While Amazon does not appear on the Top 50 Logistics list, it is a massive player in the e-commerce space.

While Amazon does not appear on the Top 50 Logistics list, it is a massive player in the e-commerce space. (Chris Ratcliffe/Bloomberg News)

For returns, companies have to consider the value of the product and the cost of taking it back. Much of it gets liquidated, West said. Depending on the item, many retailers simply tell the consumer to keep it and credit them for the cost.

As they adjusted to changing demand and supply chain configurations, many companies found themselves constrained by their logistics partners’ capacity and technology limits, such as their order management systems.

“If you’re a shipper and all of a sudden you can’t get your goods to market, it’s a big wake-up call,” West said.

That’s why companies such as C.H. Robinson and Stord are investing in both capacity and technology that can help clients deal with sudden bottlenecks.

C.H. Robinson acquired Prime Distribution Services from Roadrunner Transportation Systems Inc. for $225 million in cash just as the pandemic was spreading into the United States last year. Prime offers a suite of distribution, fulfillment and inventory management services and plugged a gap in C.H. Robinson’s operations.

“You have to bring transportation and warehousing together. It’s hard to hit the requirements of large retailers if you can’t ­marry that business,” West said.

An employee unloads boxes at a UPS facility. UPS Supply Chain Solutions ranks No. 3 on the Top 50.

An employee unloads boxes at a UPS facility. UPS Supply Chain Solutions ranks No. 3 on the Top 50. (UPS)

Stord, a 5-year-old startup, wants to help retailers navigate rapidly shifting consumer shopping patterns by offering a flexible array of logistics and fulfillment services, primarily by leasing warehouse space distributed nationally. ­Henry said such an approach extracts brands from needing to build warehouses across the country to meet consumer expectations for rapid delivery.

“Our overall mission is to be a shipper’s cloud supply chain platform — both the physical logistics network and the software to­gether in one platform,” Henry said.

He said much of the industry is gravitating in that direction as retailers work to get the correct amount of inventory as close to consumers as possible. The Stord system allows shippers to use data to rebalance goods nationally and increase shipping speed.

C.H. Robinson and others also are offering demand planning and forecasting tools.

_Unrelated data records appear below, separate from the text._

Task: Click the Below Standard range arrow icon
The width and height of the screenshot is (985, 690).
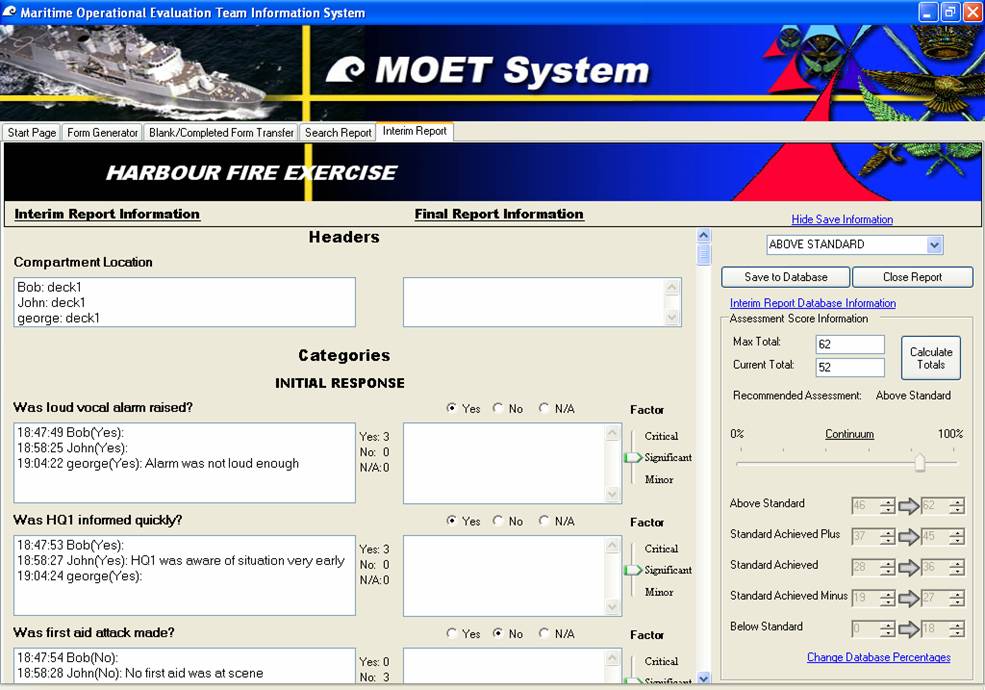Action: coord(908,629)
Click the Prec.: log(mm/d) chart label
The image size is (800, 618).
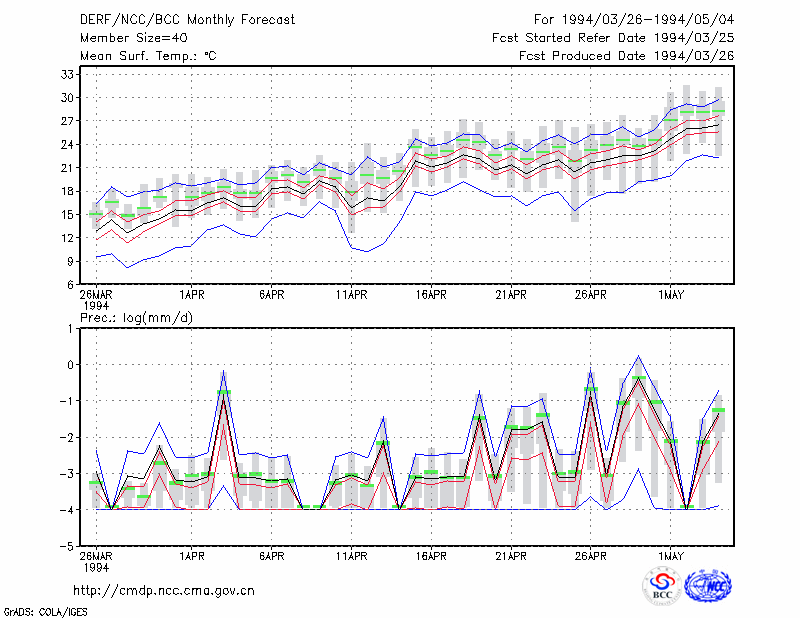pyautogui.click(x=136, y=318)

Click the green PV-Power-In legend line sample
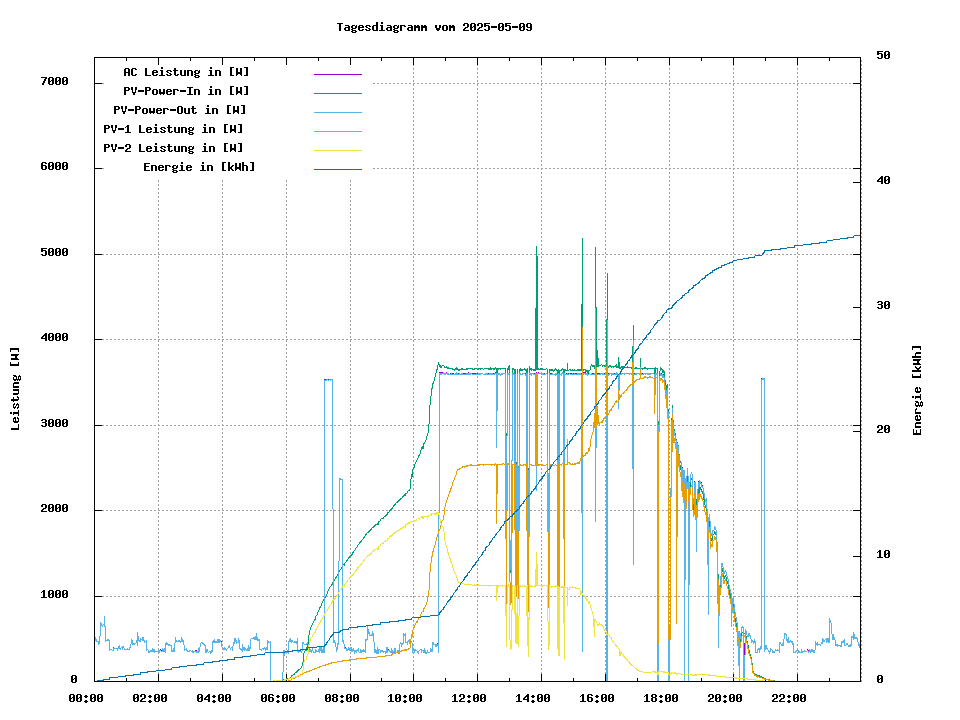coord(337,93)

Shippers are tackling the pandemic-­driven boom in e-commerce with multiple strategies, XPO’s Wilson said.

“We have customers that simply want XPO to solve a problem. They will give us the data, and we will design a supply chain for them and operate a warehouse,” he said.

Packages move along a conveyor belt inside a Walmart fulfillment center in Pennsylvania.

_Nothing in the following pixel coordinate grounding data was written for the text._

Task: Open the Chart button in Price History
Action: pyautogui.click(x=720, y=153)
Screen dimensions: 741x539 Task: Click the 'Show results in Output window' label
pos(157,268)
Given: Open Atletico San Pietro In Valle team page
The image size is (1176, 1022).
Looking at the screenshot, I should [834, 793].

Packages move along a conveyor belt inside a Walmart fulfillment center in Pennsylvania. (Michael Nagle/Bloomberg News)

But others want to outsource warehousing because they don’t want to distract from their core businesses, Wilson said.

Regardless of the approach, the use of technology — both hardware and software — is helping the industry cope with the ­e-commerce surge.

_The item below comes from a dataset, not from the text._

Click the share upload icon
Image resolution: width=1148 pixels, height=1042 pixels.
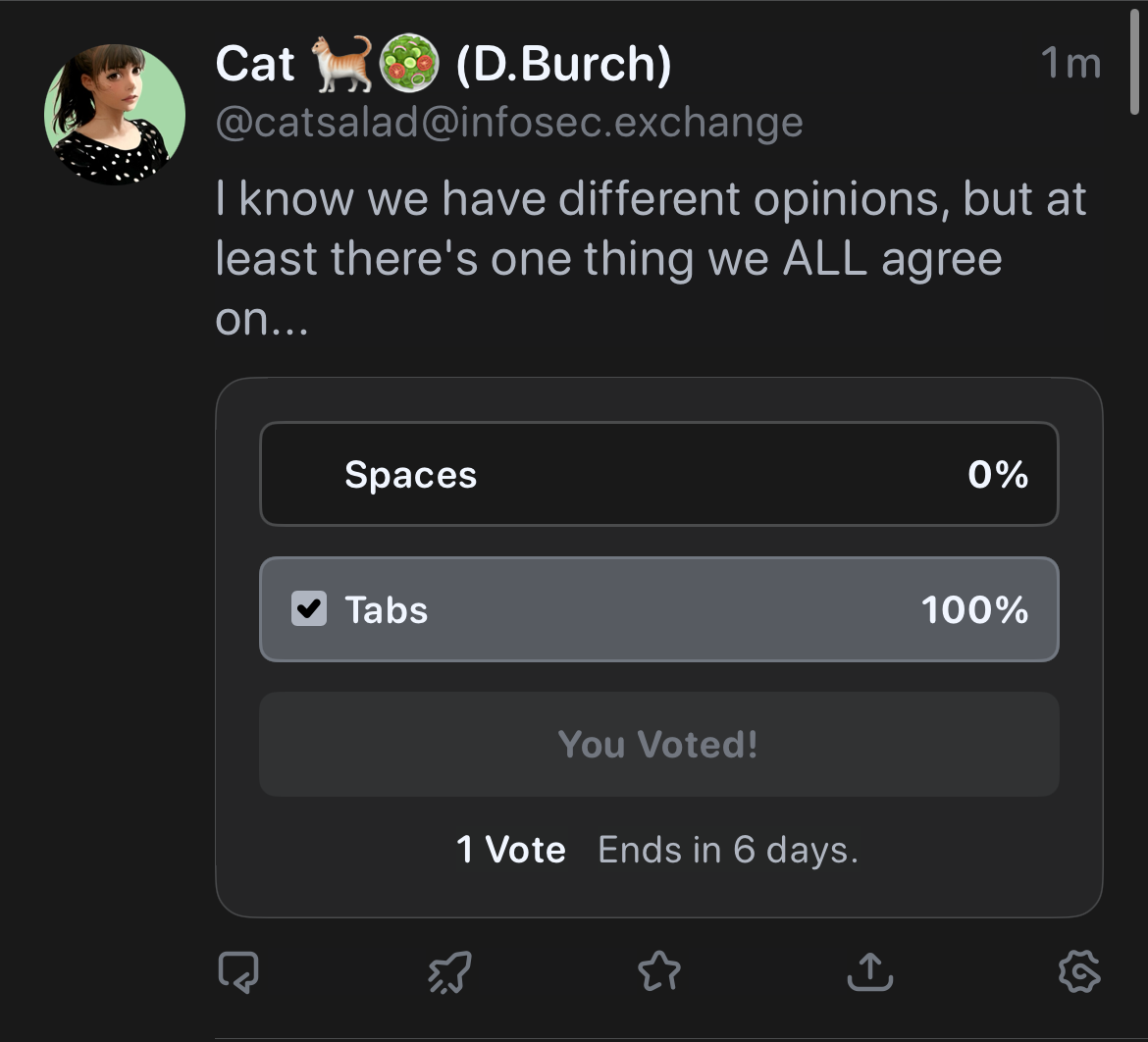[x=869, y=971]
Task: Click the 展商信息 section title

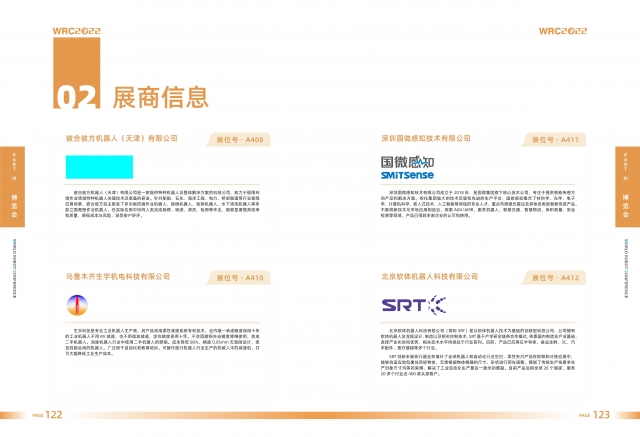Action: click(x=160, y=96)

“You are seeing a lot of retailers embracing cloud technology so that they can know where their inventory is in real time,” said Roberson, of Logistics Trends & Insights.

That enables them to better position inventory and connects the middle mile with the last mile in delivery service.

The past holiday season de­monstrated why that capability is essential, Roberson said. It speeds delivery to shoppers and gives them accurate tracking information, which eases con­sumer concerns.

Automated hardware adoption also is accelerating.

XPO, for one, has been deploying automation and robotics in its warehouses to boost productivity.

But that creates a challenge for XPO — to design warehouses that meld both human labor and automation. Robots can’t yet gift wrap a package or take over all goods-picking operations to fulfill an order, Wilson said.

All of the effort the logistics industry is making now to deal with the e-commerce surge will pay off for years to come, executives said.

“A lot of people won’t go back to how they used to shop,” Wilson said. “They will be quite happy shopping online and not leaving their homes.”